Chaining $response methods

#1

Cheers,

i am fairly new to slim and programming in php altogether. i’m enjoying the framework quite alot so far.

i’m sending my jwt in every response header with

return $response->withStatus(200)->withHeader($token);

that works as expected. if i add a withRedirect() or another withHeader(‘Location’ , ‘my route’) the token gets lost in space.

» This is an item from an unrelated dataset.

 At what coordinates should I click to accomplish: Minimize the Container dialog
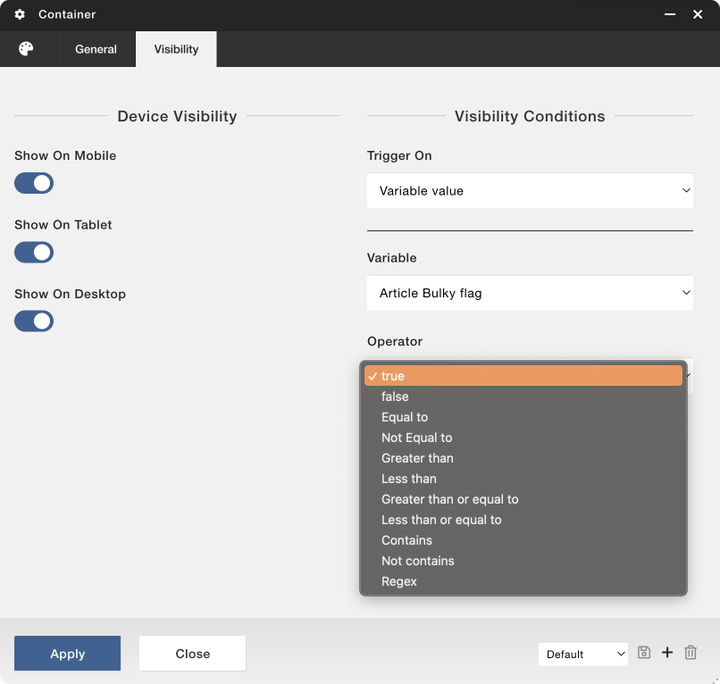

is there a possibility to add an array of headers to ->withHeader()? like [[‘token’, $token],[‘Location’,’my route’]]?
or maybe there is some neat other way?

thanks in advance!

ps: i followed daniel opitz’s tutorial on slim 4 - thanks alot for that. i couldn’t implement the jwtAuthentication from mika tuupola to that setup, thats why i’m running the withHeader thing for now…

#2

Welcome @stefanvz

A redirection in the HTTP protocol doesn’t support adding any headers to the target location. It’s basically just a header in itself and only allows a URL.

HTTP/1.1 307 Temporary Redirect
Location: https://example.com/

When you are adding your token header you are only sending that header back to the client:

HTTP/1.1 307 Temporary Redirect
Location: https://example.com/
token: ...

Other than HTTP cookies, there’s nothing in the protocol specification about forwarding headers. The client needs to implement this functionality.

If you only need the JWT in your client JavaScript, consider adding it as a search param to the redirect URL. The search params won’t be sent to the server when requesting a URL, so the token shouldn’t end up in any logs.

PHP

$response = $response->withRedirect('https://example.com#token={jwt}');

JavaScript

const token = (new URL(document.location)).searchParams.get('token')
#3

understood. thanks for your advice, will refactor my service and the client.

update: the cookie variant sounds promising. read some about http_only and other security settings lately. will scan through docs and forum to find prior discussions on the topic.